[Data entries]
################
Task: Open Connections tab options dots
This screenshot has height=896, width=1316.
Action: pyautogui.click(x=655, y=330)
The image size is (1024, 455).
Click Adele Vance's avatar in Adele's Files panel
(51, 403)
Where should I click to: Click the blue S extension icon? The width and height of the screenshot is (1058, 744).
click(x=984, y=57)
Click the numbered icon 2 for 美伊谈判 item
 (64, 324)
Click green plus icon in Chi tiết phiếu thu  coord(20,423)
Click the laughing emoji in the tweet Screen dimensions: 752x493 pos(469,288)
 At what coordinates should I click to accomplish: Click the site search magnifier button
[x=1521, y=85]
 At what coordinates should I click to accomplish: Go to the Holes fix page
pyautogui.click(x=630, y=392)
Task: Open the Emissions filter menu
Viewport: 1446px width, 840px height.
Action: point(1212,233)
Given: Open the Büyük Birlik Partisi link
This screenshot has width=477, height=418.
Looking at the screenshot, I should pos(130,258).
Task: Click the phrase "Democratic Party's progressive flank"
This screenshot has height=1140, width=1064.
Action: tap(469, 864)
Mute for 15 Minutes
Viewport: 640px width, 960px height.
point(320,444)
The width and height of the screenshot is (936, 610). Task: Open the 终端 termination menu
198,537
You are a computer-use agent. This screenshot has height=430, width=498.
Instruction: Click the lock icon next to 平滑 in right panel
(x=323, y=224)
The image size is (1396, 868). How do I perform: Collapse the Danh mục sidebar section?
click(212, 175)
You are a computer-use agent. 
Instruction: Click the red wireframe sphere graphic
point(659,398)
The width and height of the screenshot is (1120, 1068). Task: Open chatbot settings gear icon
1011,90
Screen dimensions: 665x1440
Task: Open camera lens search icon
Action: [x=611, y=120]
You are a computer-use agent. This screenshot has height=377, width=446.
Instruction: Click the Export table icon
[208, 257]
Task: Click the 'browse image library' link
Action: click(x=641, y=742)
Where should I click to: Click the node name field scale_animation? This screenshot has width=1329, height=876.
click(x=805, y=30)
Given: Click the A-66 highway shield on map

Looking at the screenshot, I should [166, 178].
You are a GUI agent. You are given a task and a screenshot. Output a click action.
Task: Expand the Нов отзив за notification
################
_TASK ITEM_
Report the number of lines in the entries that hold the word "agent". Nothing else is wanted.

_TASK OUTPUT_
4